Distribution of urinary cotinine level (ng/mL).

Figure 2.

Figure 2

Distribution of urinary NNAL level (pmol/mL). NNAL, 4-(methylnitrosamino)-1-(-3-pyridyl)-1-butanol.

Table 1.

Characteristics of the women and their babies (full version in online supplemental table S2)

Total 1396
Maternal characteristics
Maternal age, years mean (SD) 31.3 (4.9)
Prepregnancy maternal weight (lb) mean (SD) 153.9 (34.1)
Prepregnancy maternal height (in) mean (SD) 64.9 (2.7)
Prepregnancy maternal BMI mean (SD) 25.6 (5.6)
Parity: primiparous 43% (586)
Mother’s race: white 97% (1357)
Maternal level of education
High school or less 12% (140)
Junior college/college 57% (696)
Postgraduate 31% (377)
Maternal tobacco exposure
Reported smoking at 24 weeks
Non-smoker, no SHS 72% (999)
SHS exposure preconception/prenatal 6.4% (90)
Ex-smoker 5.7% (79)
Current smoker 6.2% (86)
Not reported 10% (142)
Urinary cotinine, ng/mL mean (SD) 339.54 (1621.98)
Geometric mean (geometric SD) 0.99 (12.43)
NNAL, pmol/mL mean (SD) 0.19 (0.81)
Geometric mean (geometric SD) 0.05 (2.75)
Infant characteristics
Gestational age, weeks mean (SD) 38.96 (1.82)
Birth weight, grams mean (SD) 3421.2 (552.3)
Birth weight z-score mean (SD) −0.05 (1.03)
Small-for-gestational age (below 10th centile for age) % (n) 9.8% (132)
Preterm birth (gestational age <37 wks) % (n) 9.2% (129)
Infant sex—male % (n) 52% (716)

BMI, body mass index; NNAL, 4-(methylnitrosamino)-1-(-3-pyridyl)-1-butanol; SHS, secondhand smoke.

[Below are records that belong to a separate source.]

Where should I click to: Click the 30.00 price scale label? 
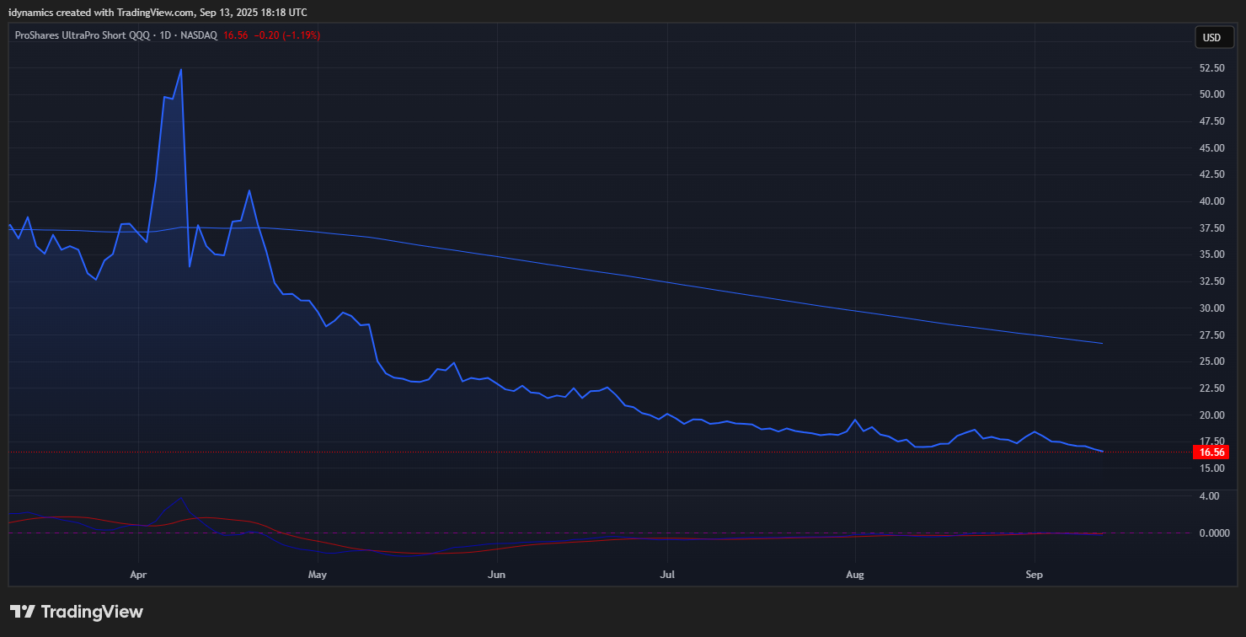click(x=1211, y=308)
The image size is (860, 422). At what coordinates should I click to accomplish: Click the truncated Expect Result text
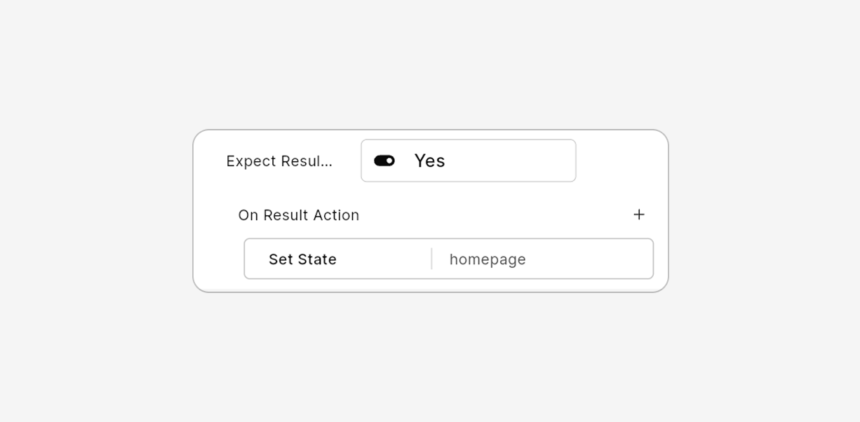[278, 161]
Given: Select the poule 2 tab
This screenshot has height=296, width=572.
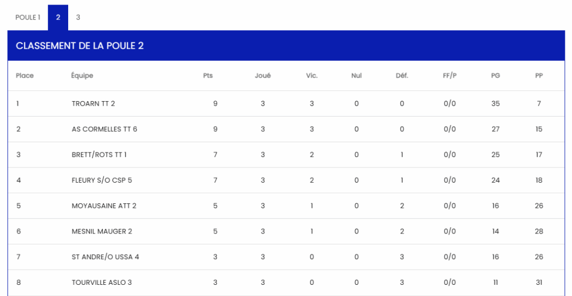Looking at the screenshot, I should (x=58, y=17).
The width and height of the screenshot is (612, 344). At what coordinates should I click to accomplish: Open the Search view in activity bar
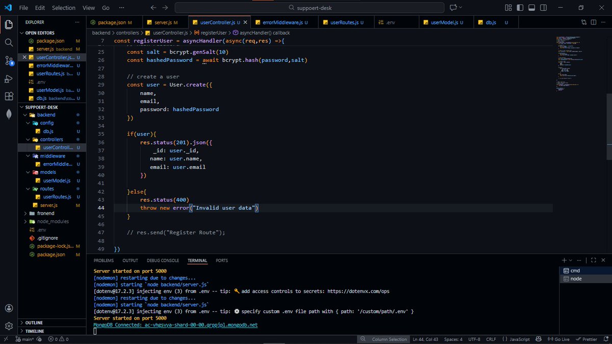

There was generally good agreement between reported smoking and urinary cotinine level (table 2). The majority of self-reported non-smokers had very low (undetectable) cotinine levels and the majority of current smokers had cotinine above 30 ng/mL, although some current smokers had very low cotinine levels (online supplemental table S3). NNAL levels were undetectable in almost all women; only 8% (107/1396) overall had NNAL at or above 0.1 pmol/mL (online supplemental table S3). Cotinine and NNAL levels were very similar among ex-smokers who reported smoking in the 3 months prior to conception compared with those who reported smoking earlier (online supplemental table S3). There were positive intercorrelations between the two tobacco biomarkers and the reported number of cigarettes smoked (online supplemental table S4). In particular, we noted a very strong correlation, r=0.91, between loge cotinine and loge NNAL (online supplemental table S1).

Table 2.

Optimal cut-off points for urinary cotinine and urinary NNAL to define active smoking and SHS

Cut-point Sensitivity (95% CI) Specificity (95% CI) AUC (95% CI) Youden index
Cotinine (ng/mL)
To detect SHS 1.2 11% (6.7% to 17%) 95% (86% to 99%) 0.52 (0.47 to 0.57) 0.06
To detect active current smoking 1.8 80% (70% to 88%) 93% (91% to 94%) 0.90 (0.85 to 0.94) 0.73
NNAL (pmol/mL)
To detect current active smoking 0.09 66% (55% to 76%) 98% (97% to 99%) 0.82 (0.77 to 0.87) 0.64
Cotinine and NNAL combined
To detect current active smoking Cotinine >1.8 or NNAL >0.09 81% (72% to 89%) 89% (87% to 91%) 0.87 (0.82 to 0.91) Not applicable

AUC, area under curve; NNAL, 4-(methylnitrosamino)-1-(-3-pyridyl)-1-butanol; SHS, secondhand smoke.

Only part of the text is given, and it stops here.